Dores nas costas



Embora seja um sintoma extremamente comum na idade infantil, é raro uma criança ter dores nas costas tão intensas ou prolongadas que justifiquem uma ida ao médico. A maior parte delas é ligeira, mais um incómodo do que uma verdadeira dor, e passa com repouso e analgésicos correntes.

Os desportos e o exercício físico que requerem movimentos de torsão, hiperextensão e inclinação, como a ginástica, andar de bicicleta ou a simples brincadeira num parque infantil, por exemplo, podem estar associados a dores nas costas.

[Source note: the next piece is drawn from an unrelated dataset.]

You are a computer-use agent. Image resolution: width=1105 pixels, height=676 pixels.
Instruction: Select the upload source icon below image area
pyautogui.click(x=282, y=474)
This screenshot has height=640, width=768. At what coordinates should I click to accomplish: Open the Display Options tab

Mesmo nos casos em que é necessária a surta médica, na maioria é possível identificar a causa das dores, e os casos graves assustam os pais são, felizmente, uma fração muito diminuta. As dores nas costas de origem oncológica, por exemplo, que nos adultos têm alguma expressão, são nas crianças desta idade francamente raras.

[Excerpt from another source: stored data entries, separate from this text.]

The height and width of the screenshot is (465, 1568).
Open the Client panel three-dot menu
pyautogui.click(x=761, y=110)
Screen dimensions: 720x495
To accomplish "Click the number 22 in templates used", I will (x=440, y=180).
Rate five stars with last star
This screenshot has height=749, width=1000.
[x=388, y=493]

Se as dores estão a perturbar o bem-estar da criança ou se não passam e limitam a atividade normal mais do que meia dúzia de dias, então é conveniente consultar o médico-assistente. Neste caso, os pais deverão tentar recordar-se se:

  • houve algum traumatismo ou esforço;
  • a dor é mais intensa quando anda ou quando está parado;
  • está associada a algum movimento;
  • é localizada ou mais generalizada;
  • a criança a refere espontaneamente;
  • é obrigada a interromper atividades de que gosta (uma boa maneira de diferenciar se está a fazer um bocadinho de «fita» ou não).

A intensidade da dor com a posição de deitado também é um fator importante. Em suma, todos os dados que colherem, seja nesta ou noutra qualquer situação, facilitam em muito a consulta e o diagnóstico – não se esqueçam de que quem observa o vosso filho mais tempo e em condições naturais são os pais.

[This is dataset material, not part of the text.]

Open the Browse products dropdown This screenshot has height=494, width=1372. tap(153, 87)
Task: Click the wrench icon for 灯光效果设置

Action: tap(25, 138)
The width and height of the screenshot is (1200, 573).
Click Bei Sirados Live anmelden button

O médico, por melhor que seja, está limitado no tempo e nas condições de observação. É essencial determinar quando é que as queixas começaram, e relacionar com datas, aniversários e outras ocorrências pode ajudar a lembrar quando é que elas tiveram início.

Quando ocorre um traumatismo, por exemplo uma queda ou um esforço num qualquer exercício, a dor pode não aparecer logo e o episódio ser esquecido. Tentem recordar-se dele, com a ajuda do vosso filho, se ele já tiver possibilidade de colaborar.